Factory bookings increased 0.9 percent, the fifth gain in six months, reinforcing signs that manufacturing will drive the economic recovery, data from the Commerce Department showed. Copper prices have more than doubled this year on signs that reviving growth will boost demand for raw materials.
"The factory orders being up did bring in some support for copper," said Lorne Kalisky, the president of Vican Trading Inc. in Montreal. "Reports like that bring in a lot of fund money."
Copper futures for December delivery rose 1.1 cents, or 0.4 percent, to $2.956 a pound on the New York Mercantile Exchange's Comex unit.
The metal also climbed after union officials said BHP Billiton Ltd., the world's largest mining company, failed to reach an agreement with striking workers at its Spence copper mine in Chile today.

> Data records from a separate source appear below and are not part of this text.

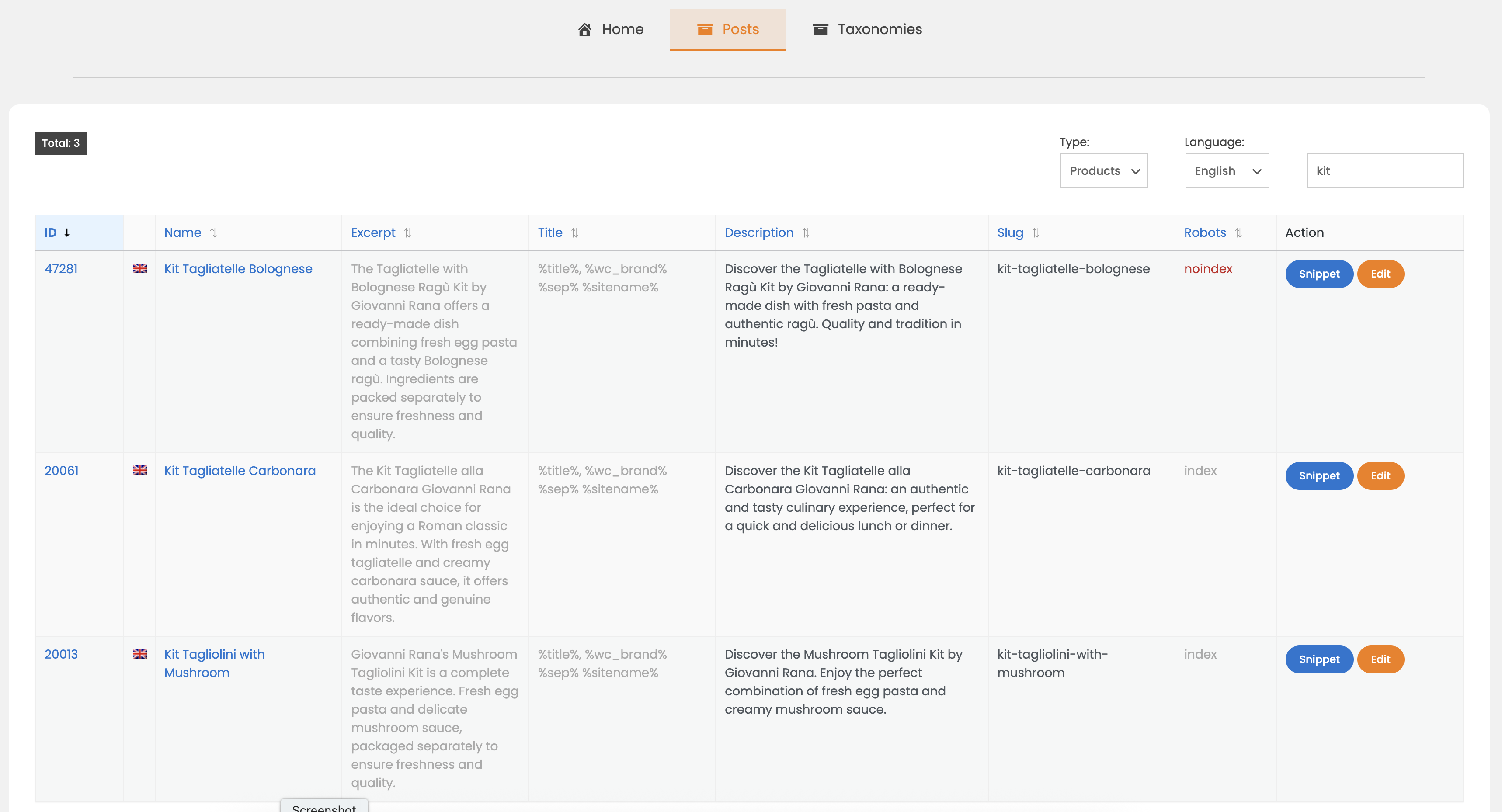This screenshot has width=1502, height=812.
Task: Click the Home house icon
Action: (584, 29)
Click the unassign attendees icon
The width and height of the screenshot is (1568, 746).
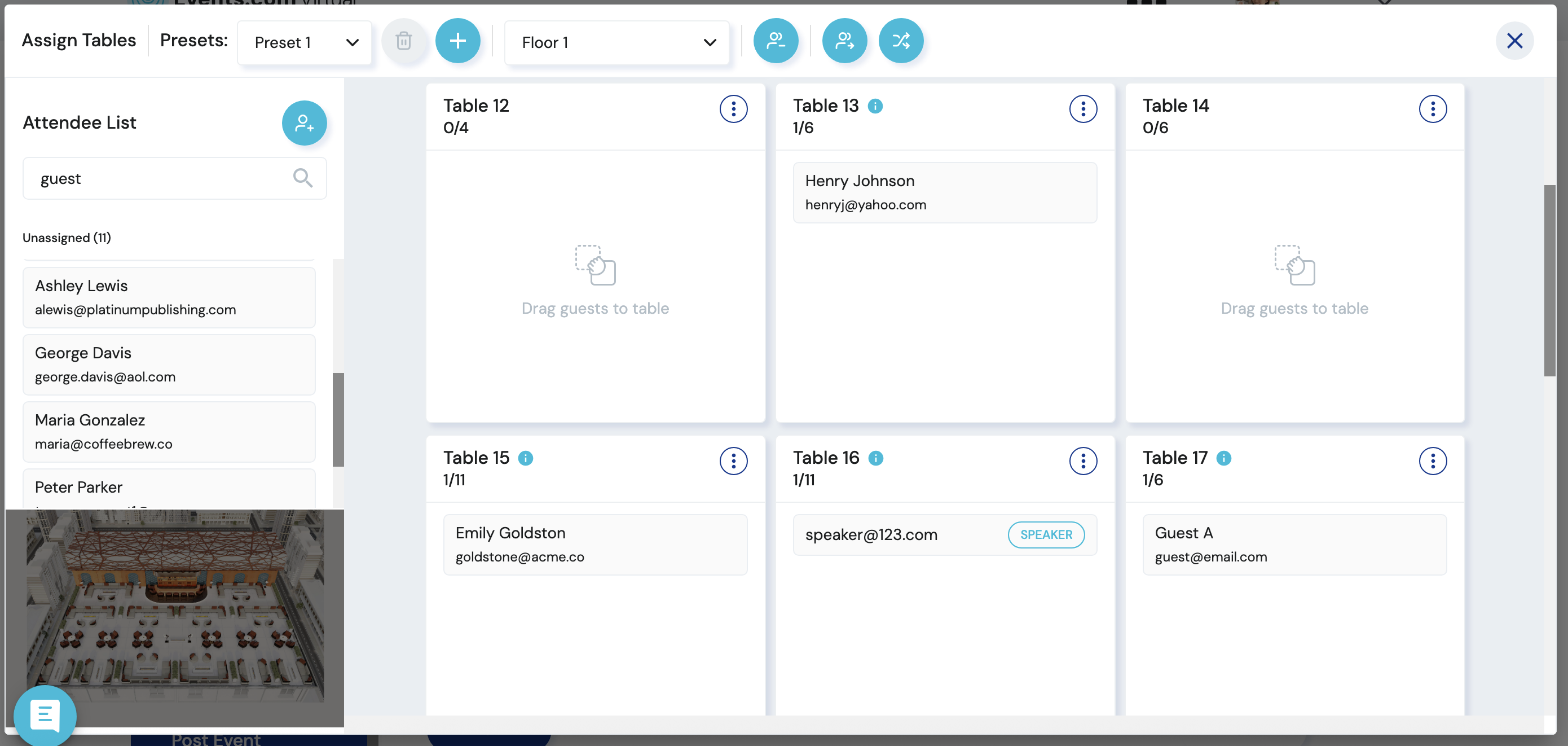point(776,41)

The conflict is unlikely to be resolved this week, said Pedro Marin, president of Chile's Mining Federation, a labor union. The country is the world's largest source of the metal.
Earlier, copper prices lost as much as 1.7 percent, touching $2.895, the lowest for a most-active contract since Oct. 21. The metal fell 2.6 percent last week on concern that rising inventories may signal slowing demand.
Stockpiles monitored by the London Metal Exchange have increased more than 8 percent in the past month to the highest level since May 12. Higher inventories make copper vulnerable to "significant downside potential," according to Michael Jansen, an analyst at JPMorgan Securities Ltd. in London.
"The problem for copper is that there is a significant overhang of inventories," Vican Trading's Kalisky said.
On the LME, copper for three-month delivery fell $95, or 1.4 percent, to $6,460 a metric ton ($2.93 a pound).
Among other metals traded in London, aluminum, nickel, lead and zinc prices declined. Tin rose.